We’ve seen seafarers stranded at sea for months amidst the escalating crew crisis, with companies struggling to change crews as some governments banned crews from coming ashore amid COVID-19 fears.
The isolation has taken its toll. In July 2020, the Seafarers Happiness Index (SHI) published by the Mission to Seafarers highlighted that the mental health of seafarers was at ‘tipping point’. With no clear end in sight of when the pandemic may be over, the mental health fallout is something shipping companies and wider society will need to address as soon as possible.
Technology can offer a solution. Providing internet access as a way to keep in touch with people can be a great relief for seafarers at sea for months. Being able to send emails or do video calls is something that more shipping companies are recognising is a way to tackle mental health issues.
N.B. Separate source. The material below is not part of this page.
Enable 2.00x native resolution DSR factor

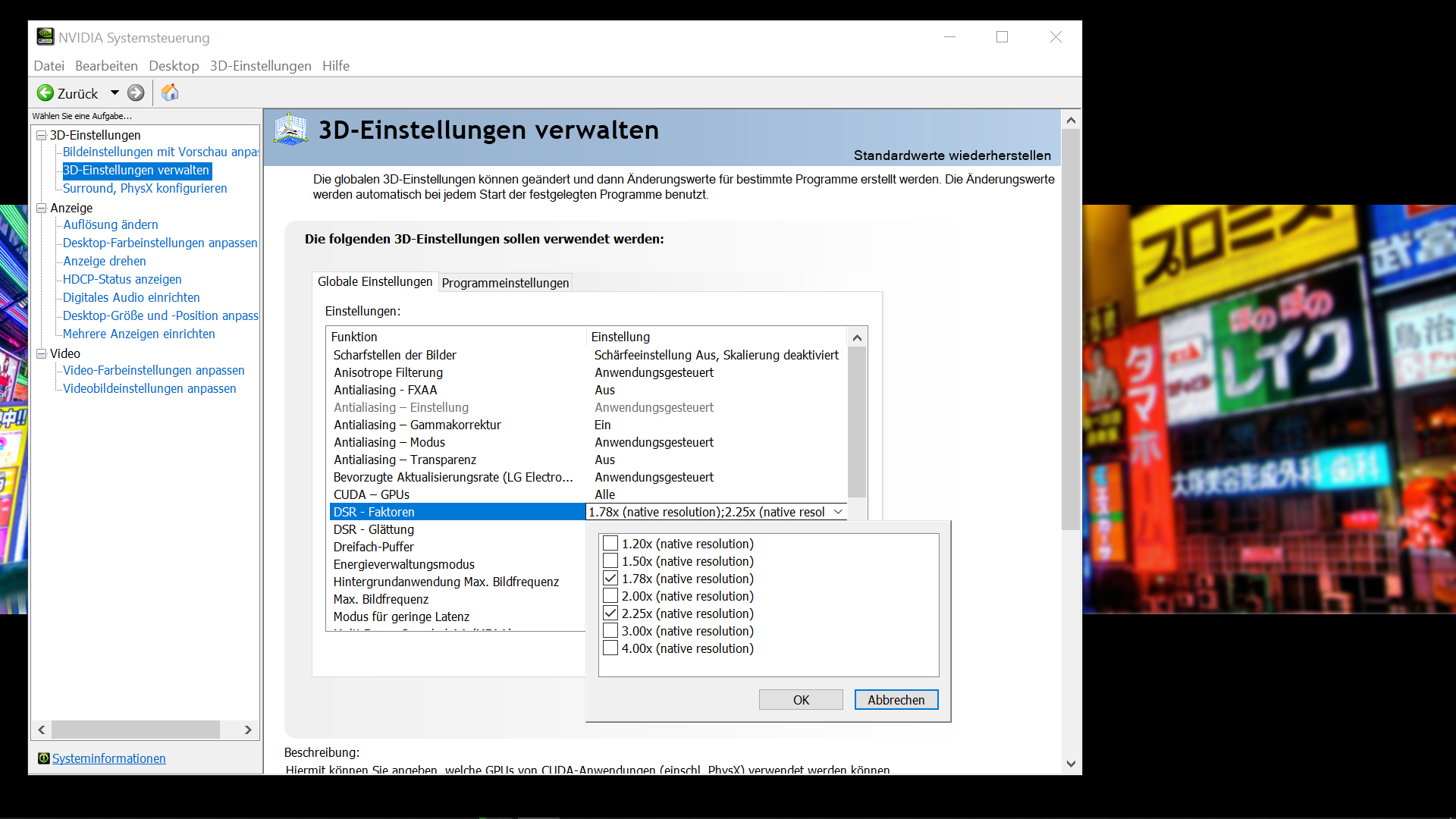[608, 596]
Not only can crews stay connected to the outside world, they can access mental health support or medical advice using apps, as well as connect with groups and organisations. We expect that providing good internet access will be more of a priority for shipping companies going forward.
Indeed, the Lloyd’s List report showed that COVID-19 prompted a significant increase in the use of video-based connectivity by crew, for social and welfare reasons, and suggesting that crew welfare issues will be a top three driver for digital adoption in the future.
Real-time access to data through the cloud
The ongoing challenge of getting data from ships in real-time has been helped by cloud technology. Data is the next big thing in most industries, including shipping. Access to and interpretation of data to improve processes is vital. Using cloud-based systems for management has facilitated the sharing of information and data with access in one central place no matter where crew and ashore teams are based.
Business critical information such as important maritime instructions and procedures, crew schedules, payroll data and other key communications can now be shared by teams onshore with crews at sea and it can be actioned immediately, ensuring the company can react to any situation.
The journey to digitalisation has sped up because of the pandemic and changed the way shipping companies work forever. In the words of Ronald Spithout, Inmarsat Maritime President “developments in wider society mean there is no going back for the maritime industries’ digital revolution”, taken from his article in the Lloyd’s List report.